▶ [Stated goal]
Substitute "screen agent" for every "GUI agent" in the records below, and write all of the records out again with nothing else changed.

Records from a dataset
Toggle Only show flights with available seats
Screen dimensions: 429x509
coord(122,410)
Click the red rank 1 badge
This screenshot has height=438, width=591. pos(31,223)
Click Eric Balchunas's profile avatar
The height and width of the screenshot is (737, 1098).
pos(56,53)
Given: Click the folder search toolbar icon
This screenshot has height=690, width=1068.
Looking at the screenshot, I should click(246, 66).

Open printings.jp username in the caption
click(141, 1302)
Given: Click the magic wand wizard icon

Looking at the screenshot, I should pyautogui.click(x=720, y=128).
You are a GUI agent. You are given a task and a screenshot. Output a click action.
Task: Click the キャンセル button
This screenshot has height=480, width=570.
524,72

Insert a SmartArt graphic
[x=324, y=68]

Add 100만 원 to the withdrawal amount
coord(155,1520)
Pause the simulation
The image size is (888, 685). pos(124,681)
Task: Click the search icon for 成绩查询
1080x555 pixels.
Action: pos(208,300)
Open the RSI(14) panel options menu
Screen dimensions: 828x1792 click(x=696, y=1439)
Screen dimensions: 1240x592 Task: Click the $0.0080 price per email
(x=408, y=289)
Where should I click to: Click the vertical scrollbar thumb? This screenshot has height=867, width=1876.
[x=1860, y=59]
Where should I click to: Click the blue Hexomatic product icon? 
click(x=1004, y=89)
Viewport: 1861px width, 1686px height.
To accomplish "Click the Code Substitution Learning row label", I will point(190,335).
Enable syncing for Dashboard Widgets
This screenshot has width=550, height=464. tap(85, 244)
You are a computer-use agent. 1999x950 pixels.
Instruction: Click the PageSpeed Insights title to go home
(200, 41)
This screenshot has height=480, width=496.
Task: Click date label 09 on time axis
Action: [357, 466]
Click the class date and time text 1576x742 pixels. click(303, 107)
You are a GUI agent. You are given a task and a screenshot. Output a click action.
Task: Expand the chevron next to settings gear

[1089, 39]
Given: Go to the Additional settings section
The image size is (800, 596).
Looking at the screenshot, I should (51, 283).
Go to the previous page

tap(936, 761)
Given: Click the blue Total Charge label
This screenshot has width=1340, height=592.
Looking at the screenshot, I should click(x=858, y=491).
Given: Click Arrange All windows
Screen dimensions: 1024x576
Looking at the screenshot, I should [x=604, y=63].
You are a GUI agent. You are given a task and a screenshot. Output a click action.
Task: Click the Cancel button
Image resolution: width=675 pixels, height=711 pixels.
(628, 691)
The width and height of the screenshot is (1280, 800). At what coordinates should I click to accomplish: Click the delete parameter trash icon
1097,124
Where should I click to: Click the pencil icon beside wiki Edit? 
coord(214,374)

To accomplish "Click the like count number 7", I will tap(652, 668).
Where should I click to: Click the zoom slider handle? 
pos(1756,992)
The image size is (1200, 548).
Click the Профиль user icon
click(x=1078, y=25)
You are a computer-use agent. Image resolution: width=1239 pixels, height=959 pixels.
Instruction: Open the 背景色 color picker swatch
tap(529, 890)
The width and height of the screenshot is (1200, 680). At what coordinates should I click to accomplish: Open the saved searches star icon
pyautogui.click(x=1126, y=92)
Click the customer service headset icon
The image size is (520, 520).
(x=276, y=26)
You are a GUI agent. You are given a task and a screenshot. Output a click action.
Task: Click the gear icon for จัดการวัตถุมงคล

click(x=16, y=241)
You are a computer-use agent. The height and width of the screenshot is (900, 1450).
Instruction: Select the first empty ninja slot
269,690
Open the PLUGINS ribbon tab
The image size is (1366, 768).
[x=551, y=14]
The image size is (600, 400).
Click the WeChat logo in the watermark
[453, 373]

▶ [Task result]
Toggle Only show flights with available seats
Screen dimensions: 429x509
coord(122,410)
Click the red rank 1 badge
This screenshot has height=438, width=591. pos(31,223)
Click Eric Balchunas's profile avatar
The height and width of the screenshot is (737, 1098).
pos(56,53)
Given: Click the folder search toolbar icon
This screenshot has height=690, width=1068.
Looking at the screenshot, I should click(246, 66).

Open printings.jp username in the caption
click(141, 1302)
Given: Click the magic wand wizard icon

Looking at the screenshot, I should pyautogui.click(x=720, y=128).
You are a screen agent. You are given a task and a screenshot. Output a click action.
Task: Click the キャンセル button
This screenshot has height=480, width=570.
524,72

Insert a SmartArt graphic
[x=324, y=68]

Add 100만 원 to the withdrawal amount
coord(155,1520)
Pause the simulation
The image size is (888, 685). pos(124,681)
Task: Click the search icon for 成绩查询
1080x555 pixels.
Action: pos(208,300)
Open the RSI(14) panel options menu
Screen dimensions: 828x1792 click(x=696, y=1439)
Screen dimensions: 1240x592 Task: Click the $0.0080 price per email
(x=408, y=289)
Where should I click to: Click the vertical scrollbar thumb? This screenshot has height=867, width=1876.
[x=1860, y=59]
Where should I click to: Click the blue Hexomatic product icon? 
click(x=1004, y=89)
Viewport: 1861px width, 1686px height.
To accomplish "Click the Code Substitution Learning row label", I will point(190,335).
Enable syncing for Dashboard Widgets
This screenshot has width=550, height=464. tap(85, 244)
You are a computer-use agent. 1999x950 pixels.
Instruction: Click the PageSpeed Insights title to go home
(200, 41)
This screenshot has height=480, width=496.
Task: Click date label 09 on time axis
Action: [357, 466]
Click the class date and time text 1576x742 pixels. click(303, 107)
You are a screen agent. You are given a task and a screenshot. Output a click action.
Task: Expand the chevron next to settings gear

[1089, 39]
Given: Go to the Additional settings section
The image size is (800, 596).
Looking at the screenshot, I should (51, 283).
Go to the previous page

tap(936, 761)
Given: Click the blue Total Charge label
This screenshot has width=1340, height=592.
Looking at the screenshot, I should click(x=858, y=491).
Given: Click Arrange All windows
Screen dimensions: 1024x576
Looking at the screenshot, I should [x=604, y=63].
You are a screen agent. You are given a task and a screenshot. Output a click action.
Task: Click the Cancel button
Image resolution: width=675 pixels, height=711 pixels.
(628, 691)
The width and height of the screenshot is (1280, 800). At what coordinates should I click to accomplish: Click the delete parameter trash icon
1097,124
Where should I click to: Click the pencil icon beside wiki Edit? 
coord(214,374)

To accomplish "Click the like count number 7", I will tap(652, 668).
Where should I click to: Click the zoom slider handle? 
pos(1756,992)
The image size is (1200, 548).
Click the Профиль user icon
click(x=1078, y=25)
You are a computer-use agent. Image resolution: width=1239 pixels, height=959 pixels.
Instruction: Open the 背景色 color picker swatch
tap(529, 890)
The width and height of the screenshot is (1200, 680). At what coordinates should I click to accomplish: Open the saved searches star icon
pyautogui.click(x=1126, y=92)
Click the customer service headset icon
The image size is (520, 520).
(x=276, y=26)
You are a screen agent. You are given a task and a screenshot. Output a click action.
Task: Click the gear icon for จัดการวัตถุมงคล

click(x=16, y=241)
You are a computer-use agent. The height and width of the screenshot is (900, 1450).
Instruction: Select the first empty ninja slot
269,690
Open the PLUGINS ribbon tab
The image size is (1366, 768).
[x=551, y=14]
The image size is (600, 400).
Click the WeChat logo in the watermark
[453, 373]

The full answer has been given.